Salle 1

Paris, années 60. Où les images nous conduisent-elles ?

Mark Brusse, Pierre Buraglio, Christian Jaccard, Ladislas Kijno, Peter Knapp, Piotr Kowalski, Jean Le Gac, Jean-Michel Meurice, Olivier Mosset, Pavlos, Gérard Titus-Carmel

Paris, années 60. Où les images nous conduisent-elles ?

Il y a des moments où les images cessent d’expliquer le monde pour commencer à le remettre en question. Le Paris des années 60 fut l’un de ces moments.

À Paris, durant la décennie des années 60 du XXe siècle –et avec encore plus d’intensité après Mai 68–, la scène artistique française connut une profonde transformation. Les artistes explorèrent de nouvelles techniques, matériaux et formats, remettant en cause la nature et la fonction même de l’image. Depuis la seconde moitié du XXe siècle, la société, l’économie, la science, la technologie et les médias transformèrent les modes de vie du monde occidental. Dans ce contexte, de nouvelles formes d’avant-garde émergèrent.

Les artistes liés à la Figuration Narrative brandirent la dimension politique de l’image. Leurs œuvres étaient conçues comme des outils pour dénoncer les contradictions de la société capitaliste d’après-guerre et, en particulier, l’hégémonie des États-Unis. L’art devenait ainsi un espace de confrontation idéologique, marqué par le rejet du consumérisme, la Guerre froide, la menace nucléaire et les guerres d’Algérie et du Vietnam.

D’autres artistes, en revanche, se méfièrent de l’image comme véhicule de récit ou d’idéologie. En contrepoint, ils explorèrent une peinture réduite à des formes élémentaires et géométriques, dérivées d’un geste minimal et répétitif, où la main de l’auteur tend à disparaître. L’œuvre se présente comme un fait littéral, sans temps ni narration. Les images « ne devaient pas expliquer », mais « devaient être ».

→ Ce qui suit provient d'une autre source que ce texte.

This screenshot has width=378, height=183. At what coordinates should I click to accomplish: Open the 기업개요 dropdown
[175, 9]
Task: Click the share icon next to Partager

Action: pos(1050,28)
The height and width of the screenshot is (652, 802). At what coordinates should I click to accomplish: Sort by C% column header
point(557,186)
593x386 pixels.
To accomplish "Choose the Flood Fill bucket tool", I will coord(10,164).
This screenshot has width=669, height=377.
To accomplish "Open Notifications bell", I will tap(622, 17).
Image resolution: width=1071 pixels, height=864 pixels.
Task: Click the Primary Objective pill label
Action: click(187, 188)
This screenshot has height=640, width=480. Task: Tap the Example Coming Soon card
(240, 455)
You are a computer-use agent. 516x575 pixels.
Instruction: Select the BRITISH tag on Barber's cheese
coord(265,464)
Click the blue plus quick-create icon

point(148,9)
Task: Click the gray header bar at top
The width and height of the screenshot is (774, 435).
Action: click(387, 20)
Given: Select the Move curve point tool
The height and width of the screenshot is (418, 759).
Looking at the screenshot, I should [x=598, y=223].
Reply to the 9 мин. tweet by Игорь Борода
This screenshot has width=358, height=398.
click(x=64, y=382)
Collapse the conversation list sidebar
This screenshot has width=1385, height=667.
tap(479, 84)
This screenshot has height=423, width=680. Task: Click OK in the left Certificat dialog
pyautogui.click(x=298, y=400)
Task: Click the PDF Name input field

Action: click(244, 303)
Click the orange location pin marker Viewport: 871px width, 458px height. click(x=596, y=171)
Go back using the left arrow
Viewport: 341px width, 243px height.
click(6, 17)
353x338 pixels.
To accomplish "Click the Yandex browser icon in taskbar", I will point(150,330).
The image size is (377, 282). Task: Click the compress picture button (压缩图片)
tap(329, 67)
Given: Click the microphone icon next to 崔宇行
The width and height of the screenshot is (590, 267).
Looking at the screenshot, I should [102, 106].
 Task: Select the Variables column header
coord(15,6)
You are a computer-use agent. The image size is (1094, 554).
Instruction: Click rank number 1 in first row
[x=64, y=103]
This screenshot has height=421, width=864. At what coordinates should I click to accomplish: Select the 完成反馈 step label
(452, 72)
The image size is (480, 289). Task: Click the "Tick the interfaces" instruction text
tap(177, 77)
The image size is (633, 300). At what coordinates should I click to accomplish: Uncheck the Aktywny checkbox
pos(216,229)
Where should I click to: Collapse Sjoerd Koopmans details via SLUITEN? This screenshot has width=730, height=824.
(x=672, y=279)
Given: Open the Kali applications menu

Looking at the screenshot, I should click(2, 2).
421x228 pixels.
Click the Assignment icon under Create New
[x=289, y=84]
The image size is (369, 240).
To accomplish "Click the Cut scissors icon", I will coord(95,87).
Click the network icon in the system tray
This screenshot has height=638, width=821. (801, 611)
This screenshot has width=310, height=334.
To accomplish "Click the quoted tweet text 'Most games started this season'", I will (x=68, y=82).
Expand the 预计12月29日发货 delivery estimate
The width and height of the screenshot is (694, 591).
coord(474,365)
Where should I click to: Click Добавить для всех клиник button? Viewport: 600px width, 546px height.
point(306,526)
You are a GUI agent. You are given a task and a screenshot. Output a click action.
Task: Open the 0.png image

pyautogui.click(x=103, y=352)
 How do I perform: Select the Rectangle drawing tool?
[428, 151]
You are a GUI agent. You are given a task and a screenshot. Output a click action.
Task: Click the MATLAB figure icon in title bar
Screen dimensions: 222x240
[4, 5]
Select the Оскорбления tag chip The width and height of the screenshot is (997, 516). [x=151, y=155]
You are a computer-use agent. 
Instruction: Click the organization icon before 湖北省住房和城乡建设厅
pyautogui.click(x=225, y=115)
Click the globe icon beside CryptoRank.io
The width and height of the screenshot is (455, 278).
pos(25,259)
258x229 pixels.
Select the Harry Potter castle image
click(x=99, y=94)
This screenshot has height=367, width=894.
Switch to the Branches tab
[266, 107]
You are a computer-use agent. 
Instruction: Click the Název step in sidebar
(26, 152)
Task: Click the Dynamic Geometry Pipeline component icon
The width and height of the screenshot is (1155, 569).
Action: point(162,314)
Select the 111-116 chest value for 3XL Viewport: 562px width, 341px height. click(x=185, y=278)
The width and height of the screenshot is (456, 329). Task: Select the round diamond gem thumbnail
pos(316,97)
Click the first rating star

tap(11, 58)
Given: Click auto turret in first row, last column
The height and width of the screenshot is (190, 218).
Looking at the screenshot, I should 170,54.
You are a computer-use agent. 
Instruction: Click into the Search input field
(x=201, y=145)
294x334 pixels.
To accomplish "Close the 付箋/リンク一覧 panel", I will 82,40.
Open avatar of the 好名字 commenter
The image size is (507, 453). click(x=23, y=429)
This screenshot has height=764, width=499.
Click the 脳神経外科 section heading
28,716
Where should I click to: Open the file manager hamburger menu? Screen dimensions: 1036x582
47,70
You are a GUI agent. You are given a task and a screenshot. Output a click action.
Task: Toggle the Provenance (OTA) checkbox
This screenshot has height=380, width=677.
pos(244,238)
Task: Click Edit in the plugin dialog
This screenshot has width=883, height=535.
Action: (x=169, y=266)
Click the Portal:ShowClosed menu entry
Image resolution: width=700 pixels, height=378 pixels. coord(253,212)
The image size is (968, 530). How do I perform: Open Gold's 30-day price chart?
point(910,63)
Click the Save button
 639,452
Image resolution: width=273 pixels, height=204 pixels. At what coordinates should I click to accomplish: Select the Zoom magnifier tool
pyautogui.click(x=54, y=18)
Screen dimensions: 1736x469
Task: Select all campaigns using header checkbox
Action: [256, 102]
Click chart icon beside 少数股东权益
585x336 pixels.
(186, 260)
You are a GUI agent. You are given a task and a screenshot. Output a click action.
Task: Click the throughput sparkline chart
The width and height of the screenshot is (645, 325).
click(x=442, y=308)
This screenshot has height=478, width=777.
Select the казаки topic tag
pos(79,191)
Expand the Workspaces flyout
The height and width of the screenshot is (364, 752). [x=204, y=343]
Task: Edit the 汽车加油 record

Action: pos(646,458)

Les orientations de cette recherche furent multiples. L’image, comprise comme produit social, fut soumise à des processus de dissection et de démontage afin d’en analyser la matérialité. En ce sens, des artistes liés au mouvement Supports/Surfaces investiguèrent le support pictural lui-même, le décomposant et repensant ce qu’est une peinture. Parallèlement, se développèrent des pratiques intermédiaires, souvent ironiques ou distanciées, qui combinaient diverses positions et incorporaient des ressources comme le fragment, la répétition, la citation et le déplacement, dans la lignée du geste duchampien du ready-made.

Cette exposition n’oppose pas des styles, mais présente un champ de forces. Un moment où la peinture –figurative ou non– fut radicalement remise en question, dans un processus qui, aujourd’hui encore, demeure ouvert.